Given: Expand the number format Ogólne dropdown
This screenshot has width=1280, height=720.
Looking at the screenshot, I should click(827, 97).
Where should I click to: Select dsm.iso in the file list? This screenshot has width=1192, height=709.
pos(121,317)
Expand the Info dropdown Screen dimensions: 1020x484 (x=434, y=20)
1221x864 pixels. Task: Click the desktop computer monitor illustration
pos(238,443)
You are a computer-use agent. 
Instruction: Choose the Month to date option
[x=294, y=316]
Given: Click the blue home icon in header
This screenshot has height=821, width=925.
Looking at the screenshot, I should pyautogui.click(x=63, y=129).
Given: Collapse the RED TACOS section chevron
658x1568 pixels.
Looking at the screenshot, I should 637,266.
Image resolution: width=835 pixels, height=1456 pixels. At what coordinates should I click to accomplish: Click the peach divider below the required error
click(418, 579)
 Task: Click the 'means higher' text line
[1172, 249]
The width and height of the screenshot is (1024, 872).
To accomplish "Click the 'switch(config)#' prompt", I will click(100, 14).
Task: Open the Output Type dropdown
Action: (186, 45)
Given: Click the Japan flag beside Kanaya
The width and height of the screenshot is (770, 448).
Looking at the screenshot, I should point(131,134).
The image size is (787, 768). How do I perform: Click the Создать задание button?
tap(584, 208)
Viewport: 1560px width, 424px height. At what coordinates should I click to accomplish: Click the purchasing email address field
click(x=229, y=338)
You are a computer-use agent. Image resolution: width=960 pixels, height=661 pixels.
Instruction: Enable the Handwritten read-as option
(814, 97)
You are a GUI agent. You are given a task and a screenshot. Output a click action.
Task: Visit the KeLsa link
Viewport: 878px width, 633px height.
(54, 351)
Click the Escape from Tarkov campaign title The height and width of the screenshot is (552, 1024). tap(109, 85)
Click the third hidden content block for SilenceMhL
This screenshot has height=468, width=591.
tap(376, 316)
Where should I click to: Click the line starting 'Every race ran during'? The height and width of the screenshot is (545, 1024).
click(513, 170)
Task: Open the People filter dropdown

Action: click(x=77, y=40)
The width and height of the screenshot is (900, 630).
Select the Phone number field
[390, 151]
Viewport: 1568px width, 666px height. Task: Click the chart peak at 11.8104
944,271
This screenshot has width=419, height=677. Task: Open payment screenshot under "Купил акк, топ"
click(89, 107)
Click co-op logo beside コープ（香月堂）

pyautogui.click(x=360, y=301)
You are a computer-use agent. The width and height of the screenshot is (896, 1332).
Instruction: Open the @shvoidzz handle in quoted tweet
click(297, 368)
····················
» Your assignment
Restate the whole of the material exactly.

» Completed task
Given: Expand the number format Ogólne dropdown
This screenshot has width=1280, height=720.
Looking at the screenshot, I should click(827, 97).
Where should I click to: Select dsm.iso in the file list? This screenshot has width=1192, height=709.
pos(121,317)
Expand the Info dropdown Screen dimensions: 1020x484 (x=434, y=20)
1221x864 pixels. Task: Click the desktop computer monitor illustration
pos(238,443)
You are a computer-use agent. 
Instruction: Choose the Month to date option
[x=294, y=316]
Given: Click the blue home icon in header
This screenshot has height=821, width=925.
Looking at the screenshot, I should pyautogui.click(x=63, y=129).
Given: Collapse the RED TACOS section chevron
658x1568 pixels.
Looking at the screenshot, I should 637,266.
Image resolution: width=835 pixels, height=1456 pixels. At what coordinates should I click to accomplish: Click the peach divider below the required error
click(418, 579)
 Task: Click the 'means higher' text line
[1172, 249]
The width and height of the screenshot is (1024, 872).
To accomplish "Click the 'switch(config)#' prompt", I will click(100, 14).
Task: Open the Output Type dropdown
Action: (186, 45)
Given: Click the Japan flag beside Kanaya
The width and height of the screenshot is (770, 448).
Looking at the screenshot, I should point(131,134).
The image size is (787, 768). How do I perform: Click the Создать задание button?
tap(584, 208)
Viewport: 1560px width, 424px height. At what coordinates should I click to accomplish: Click the purchasing email address field
click(x=229, y=338)
You are a computer-use agent. Image resolution: width=960 pixels, height=661 pixels.
Instruction: Enable the Handwritten read-as option
(814, 97)
You are a GUI agent. You are given a task and a screenshot. Output a click action.
Task: Visit the KeLsa link
Viewport: 878px width, 633px height.
(54, 351)
Click the Escape from Tarkov campaign title The height and width of the screenshot is (552, 1024). tap(109, 85)
Click the third hidden content block for SilenceMhL
This screenshot has height=468, width=591.
tap(376, 316)
Where should I click to: Click the line starting 'Every race ran during'? The height and width of the screenshot is (545, 1024).
click(513, 170)
Task: Open the People filter dropdown

Action: click(x=77, y=40)
The width and height of the screenshot is (900, 630).
Select the Phone number field
[390, 151]
Viewport: 1568px width, 666px height. Task: Click the chart peak at 11.8104
944,271
This screenshot has width=419, height=677. Task: Open payment screenshot under "Купил акк, топ"
click(89, 107)
Click co-op logo beside コープ（香月堂）

pyautogui.click(x=360, y=301)
You are a computer-use agent. The width and height of the screenshot is (896, 1332).
Instruction: Open the @shvoidzz handle in quoted tweet
click(297, 368)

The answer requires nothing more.